▶ **BRIEF**: Check every line of the material below for the string "Thai", and return the ones that have it.

PROVIDED RECORDS: Begin

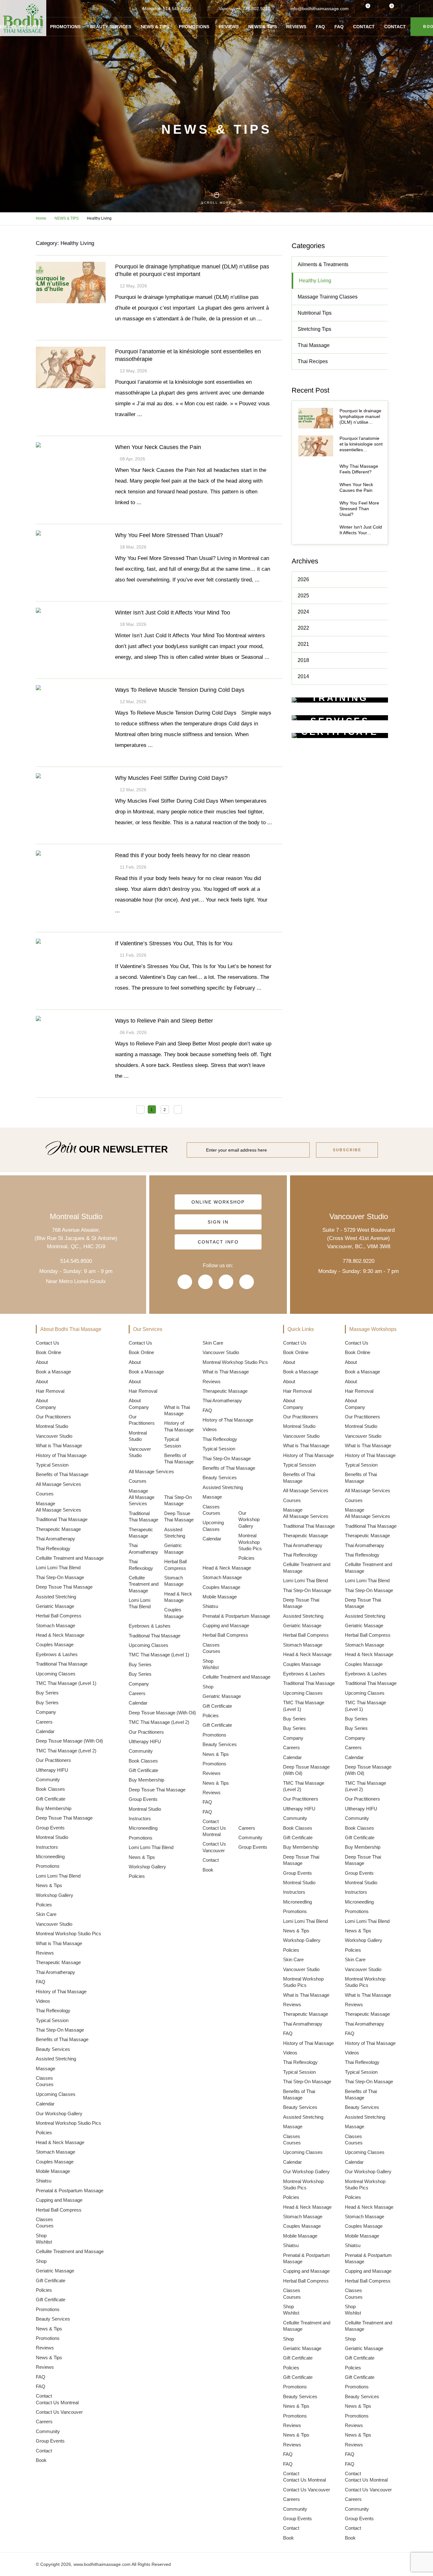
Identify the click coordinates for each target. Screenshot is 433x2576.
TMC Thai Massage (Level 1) (66, 1683)
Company (46, 1407)
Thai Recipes (313, 361)
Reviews (229, 26)
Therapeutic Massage (58, 1529)
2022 (303, 628)
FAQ (320, 26)
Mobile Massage (53, 2171)
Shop (41, 2235)
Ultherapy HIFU (52, 1770)
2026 (303, 579)
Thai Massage (314, 345)
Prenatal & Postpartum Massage (69, 2190)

PROVIDED RECORDS: End

▶ **ANSWER BOX**:
TMC Thai Massage (Level 1) (66, 1683)
Thai Recipes (313, 361)
Thai Massage (314, 345)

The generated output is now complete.